**本文抜粋**
^^^^

説明

光トランシーバ

【課題】電気光学部品の外部リードと回路基板との電気的接続部に発生する応力を抑制する光トランシーバを提供することを目的とする。
【解決手段】光トランシーバは、電気的な接続のための外部リード12を有する電気光学部品10と、外部リード12がはんだ付けされた回路基板22と、電気光学部品10と回路基板22を接着する接着部26と、電気光学部品10と回路基板22を接着部26よりも強固に固定する固定部28と、を有し、固定部28は、接着部26よりも外部リード12のはんだ付けされる部分から離れて設けられ、接着部26の少なくとも一部は、固定部28よりも外部リード12のはんだ付けされる部分に近い位置に設けられる。

【発明の詳細な説明】
【技術分野】
【0001】
本発明は、光トランシーバに関する。

^^^^

**提示項目**
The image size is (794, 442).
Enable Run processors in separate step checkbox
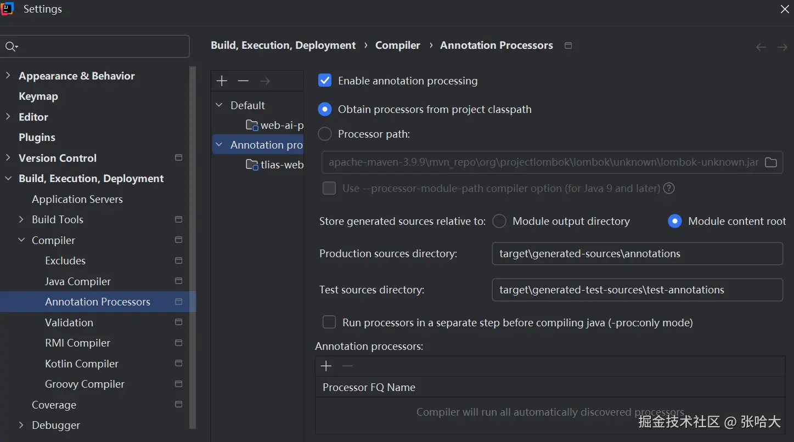pyautogui.click(x=329, y=322)
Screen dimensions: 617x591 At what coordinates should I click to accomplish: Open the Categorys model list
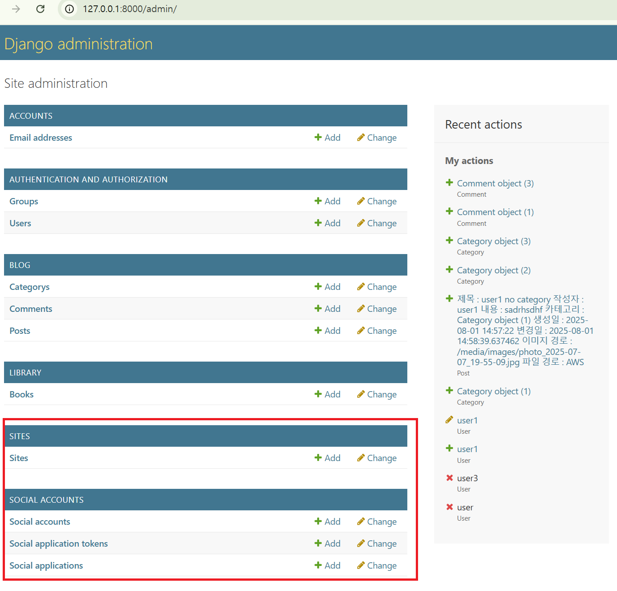[x=30, y=287]
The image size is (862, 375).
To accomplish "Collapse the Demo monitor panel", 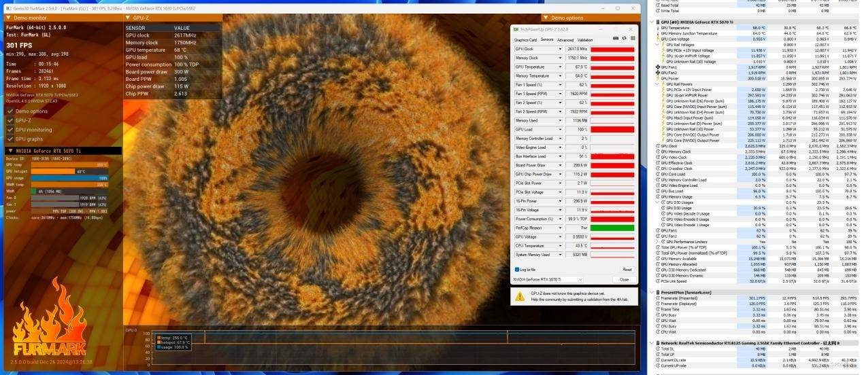I will pos(6,18).
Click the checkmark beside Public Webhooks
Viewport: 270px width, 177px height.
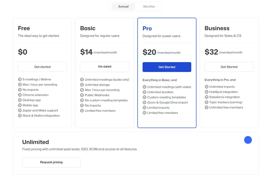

^^^^

**求められる事項**
光トランシーバに関する本文抜粋によれば、固定部28は、外部リード12のはんだ付けされる部分に対して、接着部26と比べてどのような位置に設けられますか。

**解答**
接着部26よりも、外部リード12のはんだ付けされる部分から離れた位置に設けられます。